What this task involves ::
For every record that follows, write out the text exactly and omit the picture, if one is present.

Extracted data ::
***
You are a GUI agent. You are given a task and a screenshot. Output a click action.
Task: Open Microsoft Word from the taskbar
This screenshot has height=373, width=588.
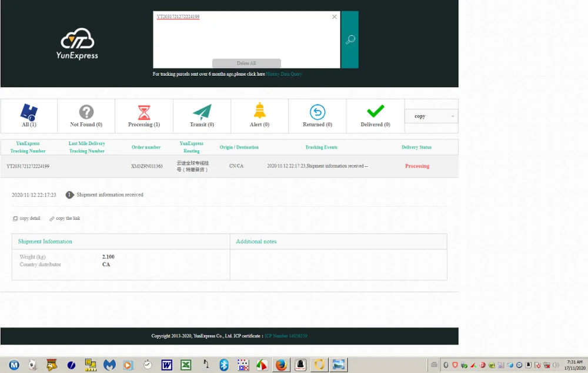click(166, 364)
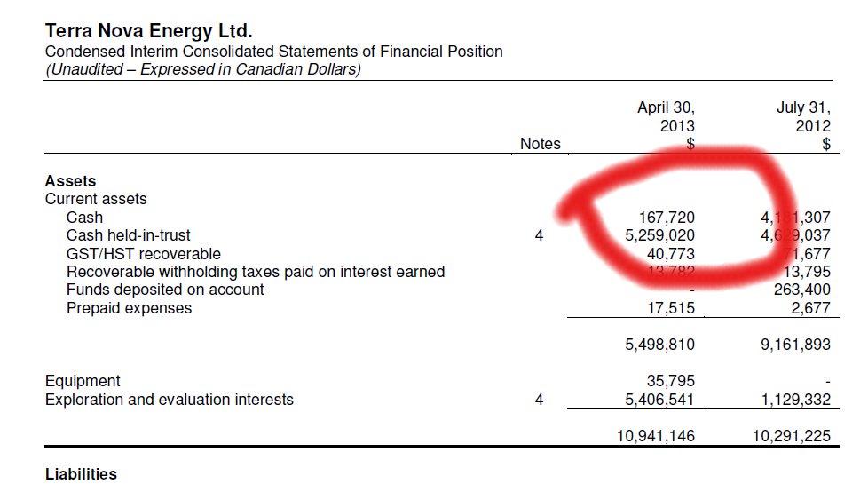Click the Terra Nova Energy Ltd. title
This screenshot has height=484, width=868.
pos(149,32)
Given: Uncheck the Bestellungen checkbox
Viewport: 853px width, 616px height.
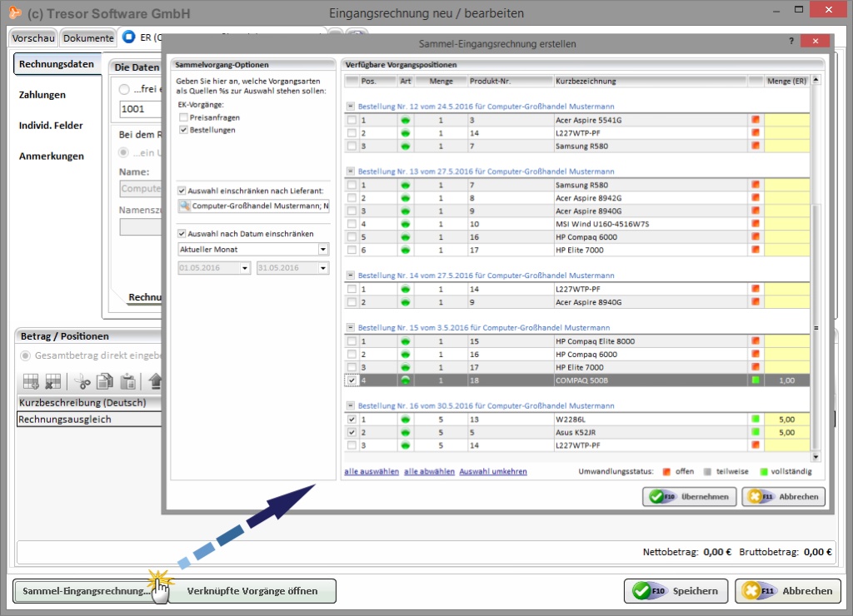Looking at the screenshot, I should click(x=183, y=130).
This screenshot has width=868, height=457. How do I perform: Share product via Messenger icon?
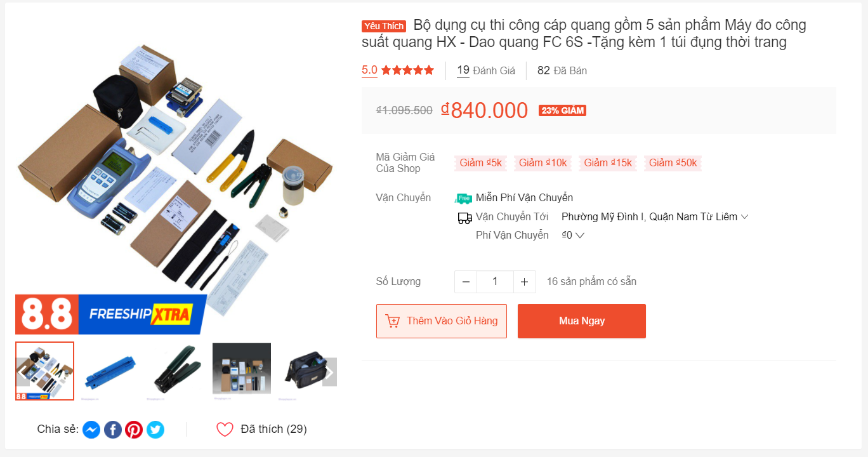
***
Written reply ::
You are a GUI agent. You are given a task and a screenshot. Output a click action.
Task: Open Microsoft Word from the taskbar
This screenshot has height=373, width=588.
click(166, 364)
Click the Terra Nova Energy Ltd. title
This screenshot has height=484, width=868.
pos(149,32)
Given: Uncheck the Bestellungen checkbox
Viewport: 853px width, 616px height.
Looking at the screenshot, I should click(x=183, y=130).
This screenshot has width=868, height=457. How do I perform: Share product via Messenger icon?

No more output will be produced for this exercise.